-- Work to be completed --
Scan the entries below for the word "heading", then copy each line that holds it.

[[ Data open ]]

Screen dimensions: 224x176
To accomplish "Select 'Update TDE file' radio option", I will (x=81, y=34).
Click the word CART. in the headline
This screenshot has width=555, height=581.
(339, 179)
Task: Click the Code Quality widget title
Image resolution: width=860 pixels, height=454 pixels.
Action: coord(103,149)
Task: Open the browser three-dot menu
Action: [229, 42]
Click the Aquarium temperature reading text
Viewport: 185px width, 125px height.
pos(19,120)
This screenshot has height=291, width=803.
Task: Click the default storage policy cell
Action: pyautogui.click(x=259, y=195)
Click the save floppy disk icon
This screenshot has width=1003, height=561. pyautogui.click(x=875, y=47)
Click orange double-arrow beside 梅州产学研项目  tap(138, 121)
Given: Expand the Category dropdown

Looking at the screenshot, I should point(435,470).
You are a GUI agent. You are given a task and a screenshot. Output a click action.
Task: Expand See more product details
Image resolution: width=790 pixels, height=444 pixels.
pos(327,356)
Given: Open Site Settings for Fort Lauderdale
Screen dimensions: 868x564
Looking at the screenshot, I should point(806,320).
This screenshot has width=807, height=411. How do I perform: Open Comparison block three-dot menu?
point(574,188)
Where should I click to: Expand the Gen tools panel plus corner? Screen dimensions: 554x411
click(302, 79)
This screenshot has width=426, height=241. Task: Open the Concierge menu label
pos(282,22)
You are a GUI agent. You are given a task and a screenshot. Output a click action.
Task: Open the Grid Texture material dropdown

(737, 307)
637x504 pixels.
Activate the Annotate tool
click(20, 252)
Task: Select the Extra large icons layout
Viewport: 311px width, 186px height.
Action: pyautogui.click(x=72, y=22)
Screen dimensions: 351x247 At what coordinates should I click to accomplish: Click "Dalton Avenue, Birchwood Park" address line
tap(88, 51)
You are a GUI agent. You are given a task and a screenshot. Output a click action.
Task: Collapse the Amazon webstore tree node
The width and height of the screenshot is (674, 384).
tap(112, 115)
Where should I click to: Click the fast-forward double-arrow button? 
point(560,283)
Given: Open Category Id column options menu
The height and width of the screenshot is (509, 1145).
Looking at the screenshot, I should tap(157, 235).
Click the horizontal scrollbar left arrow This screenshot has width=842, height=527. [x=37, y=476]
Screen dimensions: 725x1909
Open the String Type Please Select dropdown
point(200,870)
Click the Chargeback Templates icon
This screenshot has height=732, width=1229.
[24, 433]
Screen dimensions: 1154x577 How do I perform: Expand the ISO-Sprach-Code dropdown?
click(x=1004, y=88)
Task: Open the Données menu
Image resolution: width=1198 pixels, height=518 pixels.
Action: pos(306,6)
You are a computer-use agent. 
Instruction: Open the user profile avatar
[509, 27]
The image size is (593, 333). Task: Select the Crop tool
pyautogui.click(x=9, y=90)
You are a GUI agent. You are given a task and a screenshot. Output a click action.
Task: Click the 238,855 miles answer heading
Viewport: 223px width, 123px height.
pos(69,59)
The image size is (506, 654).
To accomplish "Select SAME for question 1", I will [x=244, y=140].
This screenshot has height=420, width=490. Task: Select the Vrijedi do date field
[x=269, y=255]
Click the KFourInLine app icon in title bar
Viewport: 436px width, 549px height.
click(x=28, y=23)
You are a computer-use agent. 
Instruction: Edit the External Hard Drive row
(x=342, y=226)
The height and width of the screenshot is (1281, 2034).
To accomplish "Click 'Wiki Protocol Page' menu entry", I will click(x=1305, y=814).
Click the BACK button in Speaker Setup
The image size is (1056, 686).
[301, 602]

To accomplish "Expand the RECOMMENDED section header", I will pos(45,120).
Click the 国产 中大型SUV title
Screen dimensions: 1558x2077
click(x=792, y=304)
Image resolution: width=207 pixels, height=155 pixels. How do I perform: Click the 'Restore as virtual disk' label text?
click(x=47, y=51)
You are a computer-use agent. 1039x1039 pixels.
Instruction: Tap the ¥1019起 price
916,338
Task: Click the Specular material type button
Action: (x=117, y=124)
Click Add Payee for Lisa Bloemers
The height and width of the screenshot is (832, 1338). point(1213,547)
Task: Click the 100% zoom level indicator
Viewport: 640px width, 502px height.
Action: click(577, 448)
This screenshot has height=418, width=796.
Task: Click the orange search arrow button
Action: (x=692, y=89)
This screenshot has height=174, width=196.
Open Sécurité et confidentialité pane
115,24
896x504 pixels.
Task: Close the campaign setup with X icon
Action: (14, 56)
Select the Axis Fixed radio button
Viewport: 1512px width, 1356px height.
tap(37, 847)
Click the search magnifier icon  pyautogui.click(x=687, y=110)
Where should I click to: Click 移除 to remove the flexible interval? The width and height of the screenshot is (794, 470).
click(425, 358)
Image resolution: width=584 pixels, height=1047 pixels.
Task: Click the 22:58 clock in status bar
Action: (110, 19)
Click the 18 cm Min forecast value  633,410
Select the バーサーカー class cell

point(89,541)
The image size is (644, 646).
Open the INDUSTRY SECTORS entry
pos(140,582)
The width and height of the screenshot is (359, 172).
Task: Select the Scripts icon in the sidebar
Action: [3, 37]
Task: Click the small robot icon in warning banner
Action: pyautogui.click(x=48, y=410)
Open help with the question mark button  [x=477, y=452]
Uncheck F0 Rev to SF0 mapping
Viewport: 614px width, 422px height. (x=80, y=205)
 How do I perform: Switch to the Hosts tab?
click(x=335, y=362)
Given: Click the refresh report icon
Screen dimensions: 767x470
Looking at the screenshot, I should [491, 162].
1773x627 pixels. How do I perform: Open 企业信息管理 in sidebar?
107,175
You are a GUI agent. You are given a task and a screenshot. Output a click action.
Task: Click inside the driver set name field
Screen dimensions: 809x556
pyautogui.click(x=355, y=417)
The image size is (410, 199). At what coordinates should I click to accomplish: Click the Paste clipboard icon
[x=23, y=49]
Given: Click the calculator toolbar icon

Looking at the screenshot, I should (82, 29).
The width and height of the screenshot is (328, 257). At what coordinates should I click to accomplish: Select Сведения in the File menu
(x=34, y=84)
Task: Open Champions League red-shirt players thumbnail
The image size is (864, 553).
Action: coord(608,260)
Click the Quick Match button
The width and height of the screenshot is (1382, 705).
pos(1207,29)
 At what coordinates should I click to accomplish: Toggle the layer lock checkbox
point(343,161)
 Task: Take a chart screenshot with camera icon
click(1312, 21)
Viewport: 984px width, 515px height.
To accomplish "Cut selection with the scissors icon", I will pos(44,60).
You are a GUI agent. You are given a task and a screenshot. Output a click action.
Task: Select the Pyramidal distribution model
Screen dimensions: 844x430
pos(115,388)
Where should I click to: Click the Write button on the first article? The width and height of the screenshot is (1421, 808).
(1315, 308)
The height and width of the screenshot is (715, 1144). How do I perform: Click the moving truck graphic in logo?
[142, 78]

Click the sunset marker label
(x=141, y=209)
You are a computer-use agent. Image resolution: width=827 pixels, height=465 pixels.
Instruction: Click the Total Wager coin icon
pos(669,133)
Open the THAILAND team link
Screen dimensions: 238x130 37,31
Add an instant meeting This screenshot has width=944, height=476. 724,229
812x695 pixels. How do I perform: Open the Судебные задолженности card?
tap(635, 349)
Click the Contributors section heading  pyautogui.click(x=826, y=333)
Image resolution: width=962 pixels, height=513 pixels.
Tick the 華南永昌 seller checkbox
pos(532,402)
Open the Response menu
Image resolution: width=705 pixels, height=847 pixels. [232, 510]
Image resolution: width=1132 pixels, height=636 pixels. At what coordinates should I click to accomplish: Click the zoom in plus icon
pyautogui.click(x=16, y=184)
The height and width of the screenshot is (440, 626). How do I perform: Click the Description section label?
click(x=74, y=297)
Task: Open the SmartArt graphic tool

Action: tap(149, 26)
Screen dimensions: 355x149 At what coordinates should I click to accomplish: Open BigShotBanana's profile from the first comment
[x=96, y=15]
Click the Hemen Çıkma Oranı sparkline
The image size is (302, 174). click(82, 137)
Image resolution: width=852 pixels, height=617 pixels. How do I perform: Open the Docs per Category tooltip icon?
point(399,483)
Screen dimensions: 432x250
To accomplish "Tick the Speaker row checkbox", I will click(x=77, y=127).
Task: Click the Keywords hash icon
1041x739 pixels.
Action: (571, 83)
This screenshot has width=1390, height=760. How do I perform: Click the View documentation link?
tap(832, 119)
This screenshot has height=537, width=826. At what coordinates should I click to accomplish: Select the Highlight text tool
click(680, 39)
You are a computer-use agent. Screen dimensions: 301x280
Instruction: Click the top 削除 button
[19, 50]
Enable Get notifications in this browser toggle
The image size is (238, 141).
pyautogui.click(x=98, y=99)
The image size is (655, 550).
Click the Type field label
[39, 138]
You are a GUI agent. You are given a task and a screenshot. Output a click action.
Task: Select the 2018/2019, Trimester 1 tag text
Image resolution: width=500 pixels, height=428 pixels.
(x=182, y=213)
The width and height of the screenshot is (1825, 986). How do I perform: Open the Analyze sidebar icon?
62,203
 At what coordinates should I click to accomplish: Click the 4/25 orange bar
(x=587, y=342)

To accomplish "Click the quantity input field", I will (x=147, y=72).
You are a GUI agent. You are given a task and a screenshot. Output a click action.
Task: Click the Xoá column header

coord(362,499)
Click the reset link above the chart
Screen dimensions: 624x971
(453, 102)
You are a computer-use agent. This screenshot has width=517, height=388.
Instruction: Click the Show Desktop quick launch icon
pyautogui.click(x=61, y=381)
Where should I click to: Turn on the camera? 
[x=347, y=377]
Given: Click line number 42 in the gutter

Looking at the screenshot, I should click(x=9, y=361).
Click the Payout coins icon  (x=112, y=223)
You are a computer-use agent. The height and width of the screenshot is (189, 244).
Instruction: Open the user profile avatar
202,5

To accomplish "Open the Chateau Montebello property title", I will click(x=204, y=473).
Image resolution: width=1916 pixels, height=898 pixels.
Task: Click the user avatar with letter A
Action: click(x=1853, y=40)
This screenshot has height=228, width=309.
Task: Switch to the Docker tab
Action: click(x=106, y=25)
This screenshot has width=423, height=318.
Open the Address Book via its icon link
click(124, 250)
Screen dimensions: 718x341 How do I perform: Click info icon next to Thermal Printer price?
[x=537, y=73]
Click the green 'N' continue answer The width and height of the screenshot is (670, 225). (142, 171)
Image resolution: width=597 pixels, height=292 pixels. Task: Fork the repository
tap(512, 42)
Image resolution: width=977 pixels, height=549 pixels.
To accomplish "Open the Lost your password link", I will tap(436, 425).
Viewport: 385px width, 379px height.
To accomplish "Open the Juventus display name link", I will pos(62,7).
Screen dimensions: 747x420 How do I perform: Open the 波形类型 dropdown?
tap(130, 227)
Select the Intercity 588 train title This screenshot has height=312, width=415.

[[ Data closed ]]

-- Answer for this exercise --
Task: Click the 238,855 miles answer heading
Click the Contributors section heading  pyautogui.click(x=826, y=333)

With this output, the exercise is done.